We are always told to surround ourselves with like-minded women. Sometimes we never know what all of that entails!! Like-mindedness comes in a variety of packages; short, tall, slim, thick, quiet, not-so-much, saved, unsaved, etc..... I was never one who felt the need to have many females for friends or associates but over the past few years I've had to switch up a bit- voluntarily and involuntarily. All for the better. I've been on a journey for a while now which has caused me some transformation. I'm sure some of my family and friends have felt some type of way because I haven't been available as I previously was. Just know that I'm the same person even though I have changed. I'm less angry, more forgiving, and living in my God-given purpose. It took me some time to understand this and took me some time to embrace this along with the fact that I would have to interact with numerous women. My sister/friend, Kelisa Brown, told me years ago that once I align my life with God and find a good church then and only then would things change for the better. I resisted for years only to become obedient in 2014. Obedience was key!! This has not been an easy journey and I continue to stumble from time to time but I would not change it.  Throughout this journey God has provided me with some good strong God-fearing women to mentor me and step beside me.  With this being said I have been able to take on the challenges that comes with providing secure platforms for women to share their emotions and be transparent so that they can heal.  I am able to be transparent as I heal.  Nothing better than not being judged for your past, present, and expectations of an outstanding future!!  Self-evaluation and self-reflection. Do you like who you are? What will your legacy say about you years from now? Are you fulfilling your God-given purpose?
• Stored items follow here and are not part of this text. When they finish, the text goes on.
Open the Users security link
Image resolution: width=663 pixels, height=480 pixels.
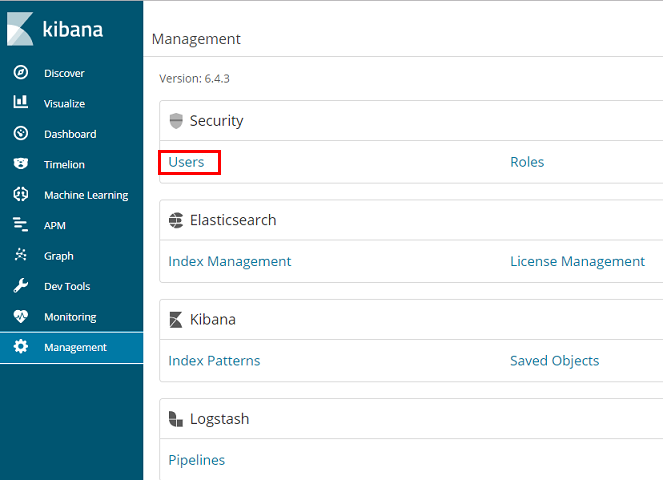point(187,162)
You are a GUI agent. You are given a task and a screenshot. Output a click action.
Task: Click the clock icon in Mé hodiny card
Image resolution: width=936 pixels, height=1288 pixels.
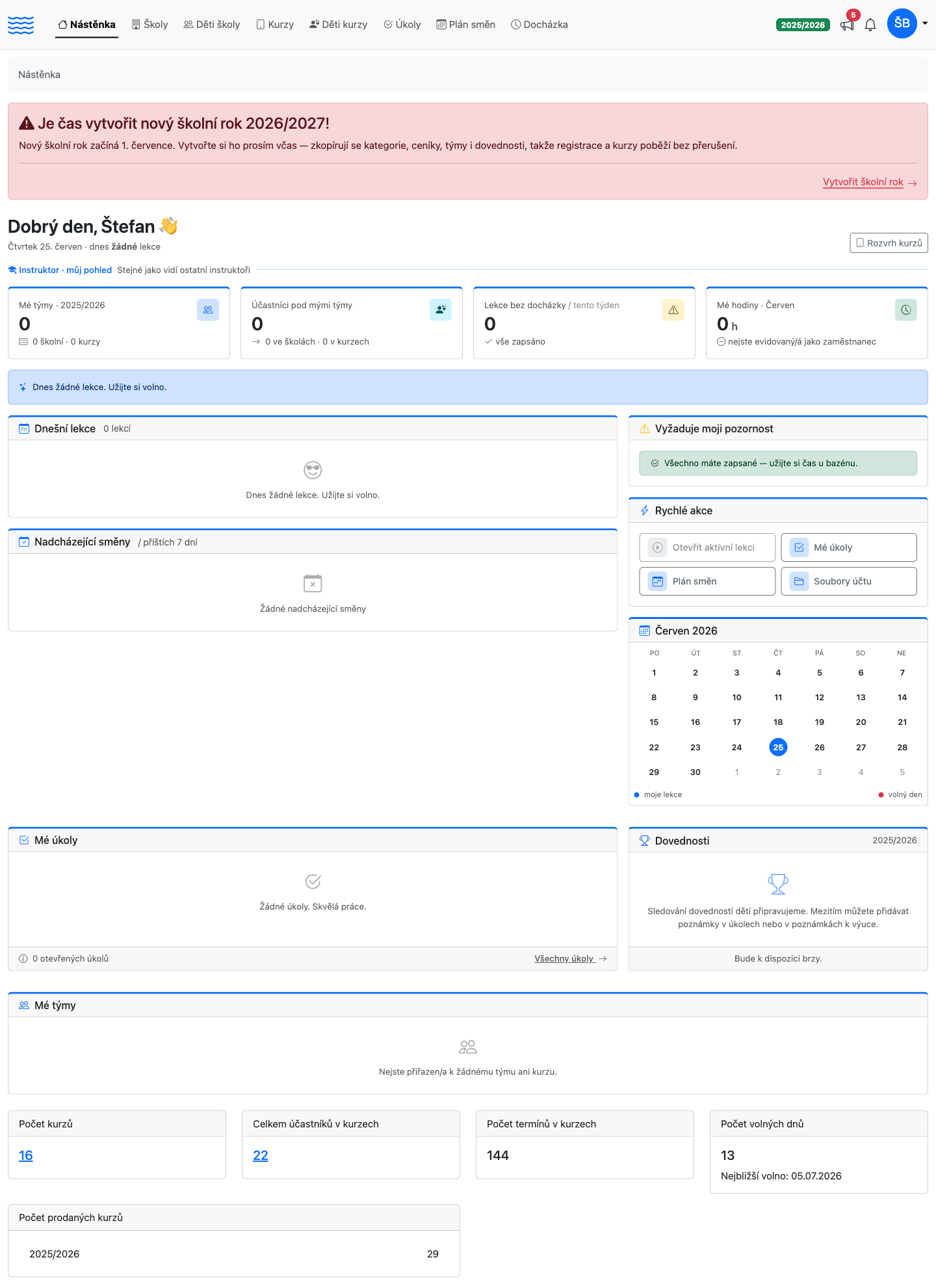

Wednesday, January 20, 2016

Constructive Criticism

Good morning family and friends. Happy Wednesday!!! Today is one of those days that started with me receiving some constructive criticism. Constructive criticism is always good when you know how to apply it in your life. There are a lot of individuals who will criticize just because they can while offering you no productive solutions. Needless to say, when life gives you lemons- make lemonade, I always have. On this journey to entrepreneurship people have shown me some things that I expected, didn't expect, taught me some lessons both good and bad, and there were some who were honest enough to tell me when I needed correcting. They did not let the "Doc" hinder them from being who they were genuinely designed to be and for that I am appreciative. I am the same individual that I was before the PhD, before the "Doc," before the LPC, etc........ I helped people then like I help people now. I am genuinely who I was designed to be minus some of the profanity (still working on this one). When you develop your platform, brand, audience, etc.... you become more aware that you may be able to influence people and when you influence them you desire for it to be on a positive level. I've had negative influences and at a time or two I have been a negative influence. The lesson is learn from it, grow from it, apply what benefits you, keep it moving, and possibly use it as part of your testimony (if it benefits the population you serve). I have found that my vision is much bigger than I am so I have to choose my words accordingly as not to loose someone who I may be trying to reach. Whatever your job, career, profession, vision, dream, or tribe consists of make sure that you have genuine people within that circle who is going to tell you the truth, good, bad, or indifferent. Real friends won't allow you be look or act foolish, unless that's what you do for a living! Have a great day!!